Sat Jan 29 16:01:45 EST 2011

Hi all,

First email to the list for me, I just want to say how grateful I am
to have python+numpy+ipython etc... for my day to day needs. Great
combination of software.

Anyway, I've been having this bottleneck in one my algorithms that has
been bugging me for quite a while.
The objective is to speed this part up. I've been doing tons of
optimization and parallel processing around that piece of code to get
a decent run time.

The problem is easy. You want to accumulate in a matrix, a weighted
sum of other matrices. Let's call this function scale_and_add:
def scale_and_add_re(R,w,Ms):
    (nb_add,mdim,j)=np.shape(Ms)
    for i in range(nb_add):
        R+=w[i]*Ms[i]
    return R
This 'for' loop bugs me since I know this will slow things down.

But the dimension of these things are so large that any attempt to
vectorize this is slower and takes too much memory.
I typically work with 1000 weights and matrices, matrices of dimension
of several hundred.

My current config is:
In [2]: %timeit scale_and_add_re(R,w,Ms)
1 loops, best of 3: 392 ms per loop

In [3]: w.shape
Out[3]: (2000,)

In [4]: Ms.shape
Out[4]: (2000, 200, 200)
I'd like to be able to double these dimensions.

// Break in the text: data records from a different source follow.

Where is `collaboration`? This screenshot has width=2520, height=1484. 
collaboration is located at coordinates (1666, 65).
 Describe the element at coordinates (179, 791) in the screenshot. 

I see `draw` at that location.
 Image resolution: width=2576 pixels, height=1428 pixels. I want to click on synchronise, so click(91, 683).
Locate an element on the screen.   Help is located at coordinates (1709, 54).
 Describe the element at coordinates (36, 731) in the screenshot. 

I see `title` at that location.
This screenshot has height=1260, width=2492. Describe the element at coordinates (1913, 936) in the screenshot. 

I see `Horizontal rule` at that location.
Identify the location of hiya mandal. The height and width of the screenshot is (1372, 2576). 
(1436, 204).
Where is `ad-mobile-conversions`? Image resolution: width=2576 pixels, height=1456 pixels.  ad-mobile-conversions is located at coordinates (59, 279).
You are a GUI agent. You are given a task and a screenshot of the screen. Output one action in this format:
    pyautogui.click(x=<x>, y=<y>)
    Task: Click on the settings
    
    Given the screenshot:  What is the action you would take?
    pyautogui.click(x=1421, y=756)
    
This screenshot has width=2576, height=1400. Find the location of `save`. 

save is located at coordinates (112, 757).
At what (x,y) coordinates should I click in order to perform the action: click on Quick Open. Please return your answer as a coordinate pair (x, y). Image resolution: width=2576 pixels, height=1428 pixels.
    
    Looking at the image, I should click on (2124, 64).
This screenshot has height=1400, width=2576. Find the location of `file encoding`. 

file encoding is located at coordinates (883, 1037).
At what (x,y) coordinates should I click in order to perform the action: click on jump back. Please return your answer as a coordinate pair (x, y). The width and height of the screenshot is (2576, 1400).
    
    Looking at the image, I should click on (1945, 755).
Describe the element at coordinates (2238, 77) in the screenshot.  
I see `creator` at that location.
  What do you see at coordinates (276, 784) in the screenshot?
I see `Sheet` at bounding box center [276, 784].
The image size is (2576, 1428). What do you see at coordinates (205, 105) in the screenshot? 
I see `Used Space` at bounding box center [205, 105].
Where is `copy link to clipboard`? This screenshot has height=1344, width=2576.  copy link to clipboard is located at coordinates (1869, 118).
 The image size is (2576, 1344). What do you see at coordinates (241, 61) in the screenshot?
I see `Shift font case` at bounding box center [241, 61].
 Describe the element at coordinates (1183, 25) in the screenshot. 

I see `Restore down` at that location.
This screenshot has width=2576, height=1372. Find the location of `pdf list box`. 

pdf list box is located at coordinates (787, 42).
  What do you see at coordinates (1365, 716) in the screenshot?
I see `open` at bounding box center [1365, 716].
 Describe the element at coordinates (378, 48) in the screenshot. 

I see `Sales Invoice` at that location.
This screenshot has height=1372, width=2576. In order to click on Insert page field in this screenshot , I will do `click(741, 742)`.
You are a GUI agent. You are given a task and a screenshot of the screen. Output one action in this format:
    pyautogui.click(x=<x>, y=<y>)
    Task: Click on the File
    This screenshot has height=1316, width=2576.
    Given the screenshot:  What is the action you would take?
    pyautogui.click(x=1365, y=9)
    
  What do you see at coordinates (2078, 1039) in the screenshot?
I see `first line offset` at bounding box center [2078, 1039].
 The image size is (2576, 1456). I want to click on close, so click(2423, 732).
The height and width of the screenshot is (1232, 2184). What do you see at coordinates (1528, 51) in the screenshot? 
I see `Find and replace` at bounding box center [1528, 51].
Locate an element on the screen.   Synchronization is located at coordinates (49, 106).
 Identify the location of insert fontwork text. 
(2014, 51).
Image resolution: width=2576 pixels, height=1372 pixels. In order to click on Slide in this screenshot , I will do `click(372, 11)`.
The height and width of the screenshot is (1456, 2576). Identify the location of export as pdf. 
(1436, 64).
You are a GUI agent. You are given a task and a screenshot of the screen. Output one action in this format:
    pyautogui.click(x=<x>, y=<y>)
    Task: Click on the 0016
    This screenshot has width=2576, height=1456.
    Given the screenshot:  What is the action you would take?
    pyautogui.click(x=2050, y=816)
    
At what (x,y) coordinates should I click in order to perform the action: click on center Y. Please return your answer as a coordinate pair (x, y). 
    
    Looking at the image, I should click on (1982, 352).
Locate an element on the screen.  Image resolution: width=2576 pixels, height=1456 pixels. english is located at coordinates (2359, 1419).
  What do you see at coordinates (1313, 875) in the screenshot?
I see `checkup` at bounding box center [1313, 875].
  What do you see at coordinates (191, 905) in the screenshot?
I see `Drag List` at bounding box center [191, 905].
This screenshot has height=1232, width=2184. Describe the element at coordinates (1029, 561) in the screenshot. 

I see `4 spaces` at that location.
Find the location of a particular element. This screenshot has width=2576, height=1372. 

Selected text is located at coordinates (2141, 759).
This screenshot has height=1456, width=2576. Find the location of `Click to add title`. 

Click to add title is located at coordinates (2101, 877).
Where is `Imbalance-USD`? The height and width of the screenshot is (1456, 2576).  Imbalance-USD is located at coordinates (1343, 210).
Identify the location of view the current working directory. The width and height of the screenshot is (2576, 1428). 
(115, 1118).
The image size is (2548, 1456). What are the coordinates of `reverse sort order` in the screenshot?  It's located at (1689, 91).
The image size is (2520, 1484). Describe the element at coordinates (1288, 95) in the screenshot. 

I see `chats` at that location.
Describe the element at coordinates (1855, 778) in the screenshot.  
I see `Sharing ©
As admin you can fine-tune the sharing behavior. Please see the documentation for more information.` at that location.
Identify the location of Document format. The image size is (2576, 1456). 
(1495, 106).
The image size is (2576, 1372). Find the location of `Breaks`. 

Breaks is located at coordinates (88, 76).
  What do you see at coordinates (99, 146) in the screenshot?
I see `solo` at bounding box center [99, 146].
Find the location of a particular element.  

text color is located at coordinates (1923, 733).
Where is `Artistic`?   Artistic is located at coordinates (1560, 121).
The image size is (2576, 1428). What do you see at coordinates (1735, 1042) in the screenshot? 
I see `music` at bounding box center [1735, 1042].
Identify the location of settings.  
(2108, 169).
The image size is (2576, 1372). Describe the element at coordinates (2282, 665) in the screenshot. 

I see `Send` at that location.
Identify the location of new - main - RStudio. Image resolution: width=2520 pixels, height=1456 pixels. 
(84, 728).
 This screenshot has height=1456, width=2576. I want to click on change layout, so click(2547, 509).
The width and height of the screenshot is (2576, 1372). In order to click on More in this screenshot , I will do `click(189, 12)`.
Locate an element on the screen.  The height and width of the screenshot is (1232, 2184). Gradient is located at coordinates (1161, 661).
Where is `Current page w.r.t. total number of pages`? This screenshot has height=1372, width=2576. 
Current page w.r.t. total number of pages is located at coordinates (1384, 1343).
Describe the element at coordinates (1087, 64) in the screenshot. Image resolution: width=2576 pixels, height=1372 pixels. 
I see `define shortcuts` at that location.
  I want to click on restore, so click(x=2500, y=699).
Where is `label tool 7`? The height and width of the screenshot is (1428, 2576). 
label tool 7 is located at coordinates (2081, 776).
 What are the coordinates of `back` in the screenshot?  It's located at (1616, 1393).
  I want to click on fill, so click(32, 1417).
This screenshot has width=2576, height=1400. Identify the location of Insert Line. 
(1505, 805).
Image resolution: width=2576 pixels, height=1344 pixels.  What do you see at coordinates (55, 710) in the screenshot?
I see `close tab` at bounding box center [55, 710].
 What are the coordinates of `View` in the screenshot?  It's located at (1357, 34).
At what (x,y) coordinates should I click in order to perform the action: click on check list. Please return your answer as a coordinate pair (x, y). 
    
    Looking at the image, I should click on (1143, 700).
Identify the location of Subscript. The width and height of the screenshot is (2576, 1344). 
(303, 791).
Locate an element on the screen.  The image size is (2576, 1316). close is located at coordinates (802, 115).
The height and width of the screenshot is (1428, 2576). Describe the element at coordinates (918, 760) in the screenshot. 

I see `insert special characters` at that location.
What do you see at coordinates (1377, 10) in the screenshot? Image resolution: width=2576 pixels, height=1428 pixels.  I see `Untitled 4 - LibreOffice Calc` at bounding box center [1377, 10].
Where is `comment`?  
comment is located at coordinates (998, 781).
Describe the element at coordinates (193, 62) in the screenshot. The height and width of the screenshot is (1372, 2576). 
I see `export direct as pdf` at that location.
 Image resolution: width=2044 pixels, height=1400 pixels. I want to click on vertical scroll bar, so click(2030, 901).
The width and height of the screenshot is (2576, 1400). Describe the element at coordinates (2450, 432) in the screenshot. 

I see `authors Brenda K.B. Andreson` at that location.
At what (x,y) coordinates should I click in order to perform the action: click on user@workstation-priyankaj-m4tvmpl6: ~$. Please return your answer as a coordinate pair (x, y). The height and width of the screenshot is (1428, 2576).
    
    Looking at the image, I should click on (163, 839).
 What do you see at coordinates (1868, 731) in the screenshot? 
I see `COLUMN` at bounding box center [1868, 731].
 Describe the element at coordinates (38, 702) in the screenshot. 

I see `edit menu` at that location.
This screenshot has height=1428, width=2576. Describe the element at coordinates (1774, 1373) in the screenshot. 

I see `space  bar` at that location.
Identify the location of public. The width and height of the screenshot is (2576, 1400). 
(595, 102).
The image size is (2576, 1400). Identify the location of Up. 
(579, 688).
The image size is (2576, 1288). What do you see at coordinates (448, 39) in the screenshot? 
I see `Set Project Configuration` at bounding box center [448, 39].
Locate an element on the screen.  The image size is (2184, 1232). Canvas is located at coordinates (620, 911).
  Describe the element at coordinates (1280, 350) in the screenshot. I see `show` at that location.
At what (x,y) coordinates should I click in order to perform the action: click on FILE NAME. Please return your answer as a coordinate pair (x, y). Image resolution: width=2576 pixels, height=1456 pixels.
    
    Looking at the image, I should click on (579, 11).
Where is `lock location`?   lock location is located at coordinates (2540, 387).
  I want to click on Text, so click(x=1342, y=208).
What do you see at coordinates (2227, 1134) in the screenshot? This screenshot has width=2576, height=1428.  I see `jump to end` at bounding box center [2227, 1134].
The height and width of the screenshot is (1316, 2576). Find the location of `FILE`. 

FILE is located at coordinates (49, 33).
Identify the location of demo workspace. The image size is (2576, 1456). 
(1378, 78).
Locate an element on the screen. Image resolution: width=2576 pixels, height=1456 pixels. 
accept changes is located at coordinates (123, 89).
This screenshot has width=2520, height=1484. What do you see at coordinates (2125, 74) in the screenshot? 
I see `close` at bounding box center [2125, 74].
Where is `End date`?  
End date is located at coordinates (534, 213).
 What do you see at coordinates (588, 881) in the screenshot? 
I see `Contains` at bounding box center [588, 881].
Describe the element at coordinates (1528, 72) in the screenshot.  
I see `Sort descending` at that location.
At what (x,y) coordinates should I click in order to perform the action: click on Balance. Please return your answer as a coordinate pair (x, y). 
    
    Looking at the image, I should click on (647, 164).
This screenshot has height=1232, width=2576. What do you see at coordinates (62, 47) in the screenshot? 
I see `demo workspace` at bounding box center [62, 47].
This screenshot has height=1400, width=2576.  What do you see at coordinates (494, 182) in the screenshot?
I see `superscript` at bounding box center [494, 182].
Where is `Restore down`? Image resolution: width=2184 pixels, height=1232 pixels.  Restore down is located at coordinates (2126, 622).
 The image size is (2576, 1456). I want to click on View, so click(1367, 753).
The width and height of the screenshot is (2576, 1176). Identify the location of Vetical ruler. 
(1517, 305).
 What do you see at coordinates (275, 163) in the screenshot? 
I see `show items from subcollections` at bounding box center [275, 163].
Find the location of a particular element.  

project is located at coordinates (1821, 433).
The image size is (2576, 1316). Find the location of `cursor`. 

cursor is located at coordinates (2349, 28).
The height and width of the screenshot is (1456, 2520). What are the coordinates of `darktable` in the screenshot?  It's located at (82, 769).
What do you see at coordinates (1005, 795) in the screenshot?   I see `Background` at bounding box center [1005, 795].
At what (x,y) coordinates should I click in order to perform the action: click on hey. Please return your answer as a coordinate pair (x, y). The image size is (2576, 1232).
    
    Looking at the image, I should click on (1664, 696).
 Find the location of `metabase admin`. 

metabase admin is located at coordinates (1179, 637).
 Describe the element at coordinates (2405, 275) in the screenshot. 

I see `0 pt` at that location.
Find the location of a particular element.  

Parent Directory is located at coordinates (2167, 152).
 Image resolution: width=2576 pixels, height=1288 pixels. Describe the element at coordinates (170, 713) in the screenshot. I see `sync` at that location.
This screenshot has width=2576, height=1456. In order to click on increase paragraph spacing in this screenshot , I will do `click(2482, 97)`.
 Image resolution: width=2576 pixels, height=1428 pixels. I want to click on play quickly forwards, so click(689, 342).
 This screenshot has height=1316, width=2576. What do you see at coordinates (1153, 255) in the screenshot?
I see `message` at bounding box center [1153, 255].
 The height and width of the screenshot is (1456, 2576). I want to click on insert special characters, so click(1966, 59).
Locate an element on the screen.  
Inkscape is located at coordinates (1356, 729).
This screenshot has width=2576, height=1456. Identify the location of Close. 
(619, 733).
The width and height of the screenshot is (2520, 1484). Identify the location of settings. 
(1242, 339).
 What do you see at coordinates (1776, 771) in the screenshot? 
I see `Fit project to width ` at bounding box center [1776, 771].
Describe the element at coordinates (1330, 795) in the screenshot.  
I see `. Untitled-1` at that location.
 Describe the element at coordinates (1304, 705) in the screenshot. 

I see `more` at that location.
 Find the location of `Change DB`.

For instance I could use broadcasting by using a dot product
%timeit dot(Ms.T,w)
1 loops, best of 3: 1.77 s per loop
But this is i) slower ii) takes too much memory
(btw, I'd really need an inplace dot-product in numpy to avoid the
copy in memory, like the blas call in scipy.linalg. But that's for an
other thread...)

The matrices are squared and symmetric. I should be able to get
something out of this, but I never found anything related to this in
Numpy.

I also tried a Cython reimplementation
%timeit scale_and_add_reg(L1,w,Ms)
1 loops, best of 3: 393 ms per loop
It brought nothing in speed.

Here's the code
@cython.boundscheck(False)
def scale_and_add_reg(np.ndarray[float, ndim=2] R, np.ndarray[float,
ndim=1] w, np.ndarray[float, ndim=3] Ms):
    return _scale_and_add_reg(R,w,Ms)

@cython.boundscheck(False)
cdef int _scale_and_add_reg(np.ndarray[float, ndim=2] R,
np.ndarray[float, ndim=1] w, np.ndarray[float, ndim=3] Ms):
    cdef unsigned int mdim
    cdef int nb_add
    (nb_add,mdim,j)=np.shape(Ms)
    cdef unsigned int i
    for i from 0 <= i < nb_add:
        R+=w[i]*Ms[i]
        #for j in range(mdim):
        #    for k in range(mdim):
        #        R[j][k]+=w[i]*Ms[i][j][k]

    return 0

So here's my question if someone has time to answer it: Did I try
anything possible? Should I move along and deal with this bottleneck?
Or is there something else I didn't think of?

Thanks for reading, keep up the great work!

-n